The updated policy is a bit simpler, and aspires to improve — rather than simply maintain — habitat and populations, as well as better address the issue of noise impacts. Perhaps most importantly, it encourages invasive weed control — an increasingly crucial issue in Wyoming that past versions of the policy were silent about.
However, the policy remains flawed in that new oil and gas leasing is proceeding in Core Sage Grouse Areas, within the very best sage grouse habitat on Earth, thanks to recent ill-advised federal policy changes. While leasing alone does not directly impact sage grouse habitat or populations, it confers a right to develop and, even under the stipulations imposed by the executive order, such development could have significant, if not devastating, negative impacts to the best remaining sage grouse populations not just in Wyoming, but on the planet.
Even with its imperfections, I consider the state’s policy a bulwark against the federal administration’s “energy dominance” assault on public lands and some of the most critical wildlife habitat across the West. The federal administration is seeking to erode the Endangered Species Act, the National Environmental Policy Act and has amended the 2015 federal sage grouse plans. Moreover, the administration seeks to squelch any science that isn’t self-serving. Some federal scientists are being reassigned to new physical locations or into different jobs if the results of their research and reporting of such doesn’t conform to the administration’s worldview and agenda.
In a recent opinion piece, Secretary of Agriculture Sonny Perdue rationalized his agency’s changes to the 2015 sage grouse plans, claiming they were done in collaboration with stakeholders. Apparently the only stakeholders with a voice were developers and commodity producers. Perdue claims the federal revisions were needed to provide more site-specific flexibility to accommodate energy development and ranching while also meeting the goals of sage grouse conservation. But the 2015 plans did provide such flexibility — the feds simply removed the requirement that flexibility be based on scientific evidence.
The new federal policies also defer to individual states with the same flexibility rationale, but the plans in those states vary in quality. Few other state policies rise to the standards Wyoming has accomplished. That means the overall effectiveness of sage grouse conservation efforts will likely decline without the reasonably strong federal umbrella.

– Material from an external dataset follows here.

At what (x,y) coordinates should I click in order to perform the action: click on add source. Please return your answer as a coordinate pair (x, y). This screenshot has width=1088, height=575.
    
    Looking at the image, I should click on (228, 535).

Perdue then had the gall to state, “the Forest Service worked together with many local, state and federal agencies in an unprecedented conservation effort that has helped save the sage grouse from making its way to the Endangered Species list.”
Perdue is right! But the decision not to list the species was made in 2015, and the recent federal revisions explicitly undo much of the historic cooperative and science-based effort that resulted in that decision.
Inexplicably, Perdue fails to mention the USDA-NRCS Sage-Grouse Initiative, perhaps the most effective rangewide sage grouse management program still in practice. The on-the-ground work being done on private lands since 2010, as well as the supporting science associated with the program, are worthy endeavors that should be supported and expanded to other species of prairie grouse and the nation’s grasslands they occupy.
I certainly agree with Perdue’s father’s folksy words, “if you take care of the land, the land will take care of you.” But those words largely ring hollow when I look at how Perdue and the rest of the federal administration sets policy for how those lands, our lands, are managed.